Acidente de carro. Geórgia. Advogado. Caixão. Testamento. Bens. Casa. Funeral. Margarida Amarela.

Meus pensamentos saltavam ao acaso, como pinballs.

Com uma caneca de café fresco na mão, me arrastei em direção ao meu móvel favorito, uma cadeira de couro estofada que se encaixava perfeitamente no meu corpo. Acomodei-me no couro macio e apoiei meus pés no pufe.

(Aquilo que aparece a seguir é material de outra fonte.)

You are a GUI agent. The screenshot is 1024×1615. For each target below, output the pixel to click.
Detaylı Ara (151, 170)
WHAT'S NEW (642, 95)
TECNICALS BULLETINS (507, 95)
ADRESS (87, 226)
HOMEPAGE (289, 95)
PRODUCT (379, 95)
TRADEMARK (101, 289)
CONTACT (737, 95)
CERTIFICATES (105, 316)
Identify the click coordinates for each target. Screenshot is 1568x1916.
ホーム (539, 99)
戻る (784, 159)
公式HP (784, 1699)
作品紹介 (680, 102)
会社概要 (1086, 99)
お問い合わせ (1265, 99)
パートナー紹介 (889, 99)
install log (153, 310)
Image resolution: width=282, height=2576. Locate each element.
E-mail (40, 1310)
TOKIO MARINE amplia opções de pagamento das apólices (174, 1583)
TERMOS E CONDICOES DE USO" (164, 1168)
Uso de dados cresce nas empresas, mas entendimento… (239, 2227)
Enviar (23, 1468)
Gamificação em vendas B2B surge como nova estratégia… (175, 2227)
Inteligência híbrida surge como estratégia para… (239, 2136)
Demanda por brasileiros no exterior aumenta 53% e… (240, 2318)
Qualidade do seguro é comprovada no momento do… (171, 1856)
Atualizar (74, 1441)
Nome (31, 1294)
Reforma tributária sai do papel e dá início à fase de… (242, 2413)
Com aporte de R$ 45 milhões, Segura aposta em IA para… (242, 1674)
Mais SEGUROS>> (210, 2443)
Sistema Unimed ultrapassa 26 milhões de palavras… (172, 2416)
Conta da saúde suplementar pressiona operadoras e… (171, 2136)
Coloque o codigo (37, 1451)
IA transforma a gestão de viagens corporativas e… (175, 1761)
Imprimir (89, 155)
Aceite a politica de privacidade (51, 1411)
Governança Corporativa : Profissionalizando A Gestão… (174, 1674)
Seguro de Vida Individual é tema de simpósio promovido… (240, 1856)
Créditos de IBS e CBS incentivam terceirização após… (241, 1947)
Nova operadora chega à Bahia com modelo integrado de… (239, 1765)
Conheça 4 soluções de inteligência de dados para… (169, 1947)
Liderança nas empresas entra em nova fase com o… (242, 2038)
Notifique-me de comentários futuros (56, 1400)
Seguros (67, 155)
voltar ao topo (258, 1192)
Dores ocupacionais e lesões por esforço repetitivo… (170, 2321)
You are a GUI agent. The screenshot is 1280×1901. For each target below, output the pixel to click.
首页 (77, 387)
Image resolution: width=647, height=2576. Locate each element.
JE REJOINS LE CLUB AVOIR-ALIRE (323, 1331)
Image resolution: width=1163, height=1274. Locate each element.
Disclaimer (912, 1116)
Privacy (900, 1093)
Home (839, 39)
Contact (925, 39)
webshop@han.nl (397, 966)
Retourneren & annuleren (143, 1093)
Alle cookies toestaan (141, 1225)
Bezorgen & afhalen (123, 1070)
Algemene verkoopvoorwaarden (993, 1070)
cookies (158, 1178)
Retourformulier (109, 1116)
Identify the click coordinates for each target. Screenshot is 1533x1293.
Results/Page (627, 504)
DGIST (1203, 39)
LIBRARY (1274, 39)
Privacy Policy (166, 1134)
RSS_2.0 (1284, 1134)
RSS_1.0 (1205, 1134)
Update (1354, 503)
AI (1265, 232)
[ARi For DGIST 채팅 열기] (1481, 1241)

Este é o lugar onde eu lia, onde eu navegava na internet, onde eu escrevia em meu diário, onde eu meditava.

"Siri, ligue para Kim."

Kim era minha melhor amiga desde o ensino médio. Ela era negra e eu era branca, e embora morássemos no Sul, onde as tensões raciais ainda eram altas, criamos um forte vínculo que o tempo e a cultura não podiam romper.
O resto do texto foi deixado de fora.